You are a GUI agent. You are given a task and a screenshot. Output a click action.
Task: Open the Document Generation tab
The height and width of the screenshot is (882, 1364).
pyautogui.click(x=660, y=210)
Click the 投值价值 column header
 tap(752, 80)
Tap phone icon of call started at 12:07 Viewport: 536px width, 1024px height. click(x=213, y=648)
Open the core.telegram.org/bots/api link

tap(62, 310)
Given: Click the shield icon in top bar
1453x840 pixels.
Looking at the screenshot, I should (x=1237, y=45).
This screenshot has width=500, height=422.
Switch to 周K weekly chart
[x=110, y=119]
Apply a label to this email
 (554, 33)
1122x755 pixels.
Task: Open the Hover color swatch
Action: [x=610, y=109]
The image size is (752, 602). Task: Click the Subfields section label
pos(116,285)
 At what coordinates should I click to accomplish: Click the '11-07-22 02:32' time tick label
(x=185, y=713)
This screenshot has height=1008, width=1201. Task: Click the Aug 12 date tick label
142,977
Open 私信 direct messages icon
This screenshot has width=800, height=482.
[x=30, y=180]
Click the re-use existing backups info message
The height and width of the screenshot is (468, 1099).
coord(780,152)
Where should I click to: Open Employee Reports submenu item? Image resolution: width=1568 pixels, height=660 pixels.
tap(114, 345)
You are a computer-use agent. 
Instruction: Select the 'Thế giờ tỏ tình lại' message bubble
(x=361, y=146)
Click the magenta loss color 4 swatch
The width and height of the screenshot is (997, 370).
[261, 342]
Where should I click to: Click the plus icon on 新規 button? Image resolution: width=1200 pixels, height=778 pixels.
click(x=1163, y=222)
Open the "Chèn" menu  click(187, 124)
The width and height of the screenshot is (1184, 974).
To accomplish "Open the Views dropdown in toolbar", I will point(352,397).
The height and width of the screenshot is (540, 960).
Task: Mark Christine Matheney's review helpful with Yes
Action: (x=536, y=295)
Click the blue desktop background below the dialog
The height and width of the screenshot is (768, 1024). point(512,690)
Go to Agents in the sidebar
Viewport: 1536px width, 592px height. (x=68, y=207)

········

### YOUR OBJECTIVE
For each record above, output it exactly as written.

### RESPONSE TO THIS EXERCISE
You are a GUI agent. You are given a task and a screenshot. Output a click action.
Task: Open the Document Generation tab
The height and width of the screenshot is (882, 1364).
pyautogui.click(x=660, y=210)
Click the 投值价值 column header
 tap(752, 80)
Tap phone icon of call started at 12:07 Viewport: 536px width, 1024px height. click(x=213, y=648)
Open the core.telegram.org/bots/api link

tap(62, 310)
Given: Click the shield icon in top bar
1453x840 pixels.
Looking at the screenshot, I should (x=1237, y=45).
This screenshot has width=500, height=422.
Switch to 周K weekly chart
[x=110, y=119]
Apply a label to this email
 (554, 33)
1122x755 pixels.
Task: Open the Hover color swatch
Action: [x=610, y=109]
The image size is (752, 602). Task: Click the Subfields section label
pos(116,285)
 At what coordinates should I click to accomplish: Click the '11-07-22 02:32' time tick label
(x=185, y=713)
This screenshot has height=1008, width=1201. Task: Click the Aug 12 date tick label
142,977
Open 私信 direct messages icon
This screenshot has width=800, height=482.
[x=30, y=180]
Click the re-use existing backups info message
The height and width of the screenshot is (468, 1099).
coord(780,152)
Where should I click to: Open Employee Reports submenu item? Image resolution: width=1568 pixels, height=660 pixels.
tap(114, 345)
You are a computer-use agent. 
Instruction: Select the 'Thế giờ tỏ tình lại' message bubble
(x=361, y=146)
Click the magenta loss color 4 swatch
The width and height of the screenshot is (997, 370).
[261, 342]
Where should I click to: Click the plus icon on 新規 button? Image resolution: width=1200 pixels, height=778 pixels.
click(x=1163, y=222)
Open the "Chèn" menu  click(187, 124)
The width and height of the screenshot is (1184, 974).
To accomplish "Open the Views dropdown in toolbar", I will point(352,397).
The height and width of the screenshot is (540, 960).
Task: Mark Christine Matheney's review helpful with Yes
Action: (x=536, y=295)
Click the blue desktop background below the dialog
The height and width of the screenshot is (768, 1024). point(512,690)
Go to Agents in the sidebar
Viewport: 1536px width, 592px height. (x=68, y=207)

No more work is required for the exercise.